Goal = In the email exchange about PMPI_SEND, how does Open MPI supply MPI_Send and PMPI_Send on operating systems that lack weak symbols?

— start of Selected excerpt —

Thanks this is all interesting articles.

Brock Palen
Center for Advanced Computing
bro...@umich.edu
(734)936-1985


On Aug 17, 2007, at 3:13 PM, Jeff Squyres wrote:

On Aug 17, 2007, at 12:16 PM, Brock Palen wrote:

We have a user who uses the sepran1206 package.  It works for him on
lam, mpich2 and OMPI up to problem sizes i see in the debugger (ddt)
that both rank 0 and rank 1 call PMPI_SEND()
Is PMPI_SEND the same as MPI_SEND?

For the most part, yes.  In Open MPI on many operating systems, one
is a weak symbol for the other (so in a debugger, you might see your
app call PMPI_Send instead of MPI_Send).  On other operating systems
where weak symbols are not supported (e.g., OS X), there are two
copies of the same C function, one named MPI_Send and the other named
PMPI_Send (ditto for Fortran).

The "PMPI" versions are what are called the profiling versions --
meaning that someone can write their own 3rd party library and
provide "MPI_<foo>" functions to intercept all the MPI calls.  They
can then do process accounting, tracing, or whatever they want to do,
and then call the back-end "PMPI_<foo>" function to perform the
actual MPI functionality.  See the "profiling" chapter of the MPI-1
spec if you care about the details.

— end of Selected excerpt —
— start of Stored rows —

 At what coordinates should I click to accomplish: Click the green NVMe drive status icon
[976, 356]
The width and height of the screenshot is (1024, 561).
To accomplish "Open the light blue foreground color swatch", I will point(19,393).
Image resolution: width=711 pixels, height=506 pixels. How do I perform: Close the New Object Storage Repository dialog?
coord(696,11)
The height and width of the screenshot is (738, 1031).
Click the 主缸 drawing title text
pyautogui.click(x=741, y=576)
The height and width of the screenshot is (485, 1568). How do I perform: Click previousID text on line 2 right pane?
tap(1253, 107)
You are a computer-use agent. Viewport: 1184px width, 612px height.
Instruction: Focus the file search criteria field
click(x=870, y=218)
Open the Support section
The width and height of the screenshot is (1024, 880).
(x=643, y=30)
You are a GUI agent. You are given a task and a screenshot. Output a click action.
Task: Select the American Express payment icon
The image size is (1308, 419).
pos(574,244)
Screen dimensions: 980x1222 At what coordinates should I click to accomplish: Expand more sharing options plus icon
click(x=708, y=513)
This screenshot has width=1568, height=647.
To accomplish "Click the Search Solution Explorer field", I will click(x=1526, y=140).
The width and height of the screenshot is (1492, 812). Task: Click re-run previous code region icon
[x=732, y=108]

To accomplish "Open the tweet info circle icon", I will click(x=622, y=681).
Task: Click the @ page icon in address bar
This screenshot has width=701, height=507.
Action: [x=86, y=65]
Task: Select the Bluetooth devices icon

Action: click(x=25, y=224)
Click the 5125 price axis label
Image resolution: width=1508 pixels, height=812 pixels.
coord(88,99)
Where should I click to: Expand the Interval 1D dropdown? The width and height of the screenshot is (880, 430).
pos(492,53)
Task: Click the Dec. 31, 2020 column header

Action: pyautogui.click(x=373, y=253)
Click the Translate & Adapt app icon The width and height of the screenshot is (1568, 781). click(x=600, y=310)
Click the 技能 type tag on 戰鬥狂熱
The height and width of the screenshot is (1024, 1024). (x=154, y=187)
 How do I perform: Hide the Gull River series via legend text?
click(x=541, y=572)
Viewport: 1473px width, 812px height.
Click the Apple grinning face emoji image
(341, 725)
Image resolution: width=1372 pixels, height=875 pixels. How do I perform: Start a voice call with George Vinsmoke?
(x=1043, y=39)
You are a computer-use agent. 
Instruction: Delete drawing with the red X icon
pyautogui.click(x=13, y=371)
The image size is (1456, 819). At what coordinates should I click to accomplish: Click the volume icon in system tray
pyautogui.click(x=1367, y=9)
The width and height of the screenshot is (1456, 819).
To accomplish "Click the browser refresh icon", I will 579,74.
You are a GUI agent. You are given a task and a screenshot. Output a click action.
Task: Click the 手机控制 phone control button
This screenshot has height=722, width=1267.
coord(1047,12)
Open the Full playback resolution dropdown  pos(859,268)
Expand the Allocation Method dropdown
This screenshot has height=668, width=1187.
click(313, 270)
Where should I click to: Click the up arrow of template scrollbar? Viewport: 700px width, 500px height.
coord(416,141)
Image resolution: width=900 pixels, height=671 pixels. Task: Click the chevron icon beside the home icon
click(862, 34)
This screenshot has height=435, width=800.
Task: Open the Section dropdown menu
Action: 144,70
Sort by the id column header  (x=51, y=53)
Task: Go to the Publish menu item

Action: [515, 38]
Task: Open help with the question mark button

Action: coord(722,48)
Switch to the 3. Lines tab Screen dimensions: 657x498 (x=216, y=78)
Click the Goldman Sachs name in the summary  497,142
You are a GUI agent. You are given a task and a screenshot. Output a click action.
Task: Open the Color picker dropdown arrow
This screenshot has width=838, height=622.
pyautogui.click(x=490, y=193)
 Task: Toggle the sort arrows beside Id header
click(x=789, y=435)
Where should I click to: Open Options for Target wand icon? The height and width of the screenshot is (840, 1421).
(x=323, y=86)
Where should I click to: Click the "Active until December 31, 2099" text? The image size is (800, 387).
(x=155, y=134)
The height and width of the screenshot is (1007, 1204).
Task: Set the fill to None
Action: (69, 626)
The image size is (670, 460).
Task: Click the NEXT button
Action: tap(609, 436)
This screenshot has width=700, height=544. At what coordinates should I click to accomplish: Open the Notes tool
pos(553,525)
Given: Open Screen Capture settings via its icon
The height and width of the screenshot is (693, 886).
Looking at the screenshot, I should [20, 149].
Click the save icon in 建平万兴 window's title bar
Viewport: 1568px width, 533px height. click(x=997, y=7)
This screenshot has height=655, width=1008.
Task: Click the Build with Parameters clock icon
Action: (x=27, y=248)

— end of Stored rows —

Solution to this exercise = It provides two copies of the same C function, one named MPI_Send and the other named PMPI_Send.